Il a publié il y a quelques mois un texte sur l'accueil des personnes de même sexe, dans lequel il disait qu'il fallait accueillir ces personnes, accepter de les bénir et accepter les unions de personnes du même sexe. Il n'a pas du tout milité en faveur du mariage homosexuel, mais il a dit qu'il fallait accepter ces unions. Dans les Églises d'Afrique, ça a suscité un trouble absolument considérable et tous les évêques et tous les cardinaux africains sont montés au créneau pour protester et pour dire à François : 'Tu ne peux pas faire ça, c'est contraire à notre vision de l'Église.'
"Ça fait partie de l'idée du style de tensions qu'on verra également à l'œuvre au sein du prochain conclave. Il faut toujours garder à l'esprit que l'Église catholique universelle est aujourd'hui une église du Sud. Ce n'est plus une église dont le centre de gravité se trouve en Europe occidentale, mais au sud."
Frédéric Mounierà franceinfo
Il y a ceux qui l'ont critiqué pour ses prises de position, mais il y a aussi ceux qui l'ont salué, non ?
Naturellement, il a fait l'objet d'un engouement absolument considérable.
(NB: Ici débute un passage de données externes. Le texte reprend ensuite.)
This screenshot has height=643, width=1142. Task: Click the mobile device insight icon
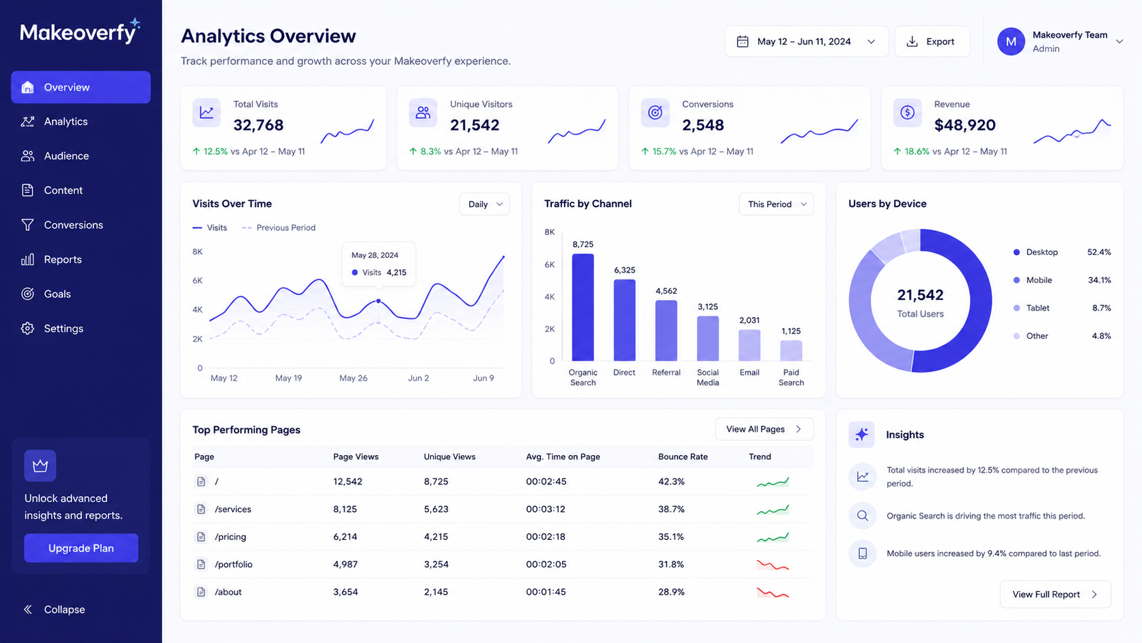[x=863, y=553]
Il a fait souffler un grand courant d'air frais sur l'Eglise. Je ne me souviens pas très bien du moment de son élection à Rome. Beaucoup d'Italiens lui ont reproché à ce moment-là, disant que "le pape ne faisait pas le pape". Les Italiens sont habitués à avoir un souverain pontife et là, ce n'était pas un souverain pontife, c'était l'évêque de Rome. Et de ce point de vue là, le pape a été véritablement adulé. Mais ensuite, la loi du marché médiatique fait que si on est adulé dans un premier temps, on peut être lâché et ensuite, on peut être lynché. C'est la raison pour laquelle j'ai insisté sur les très importantes oppositions au pape François.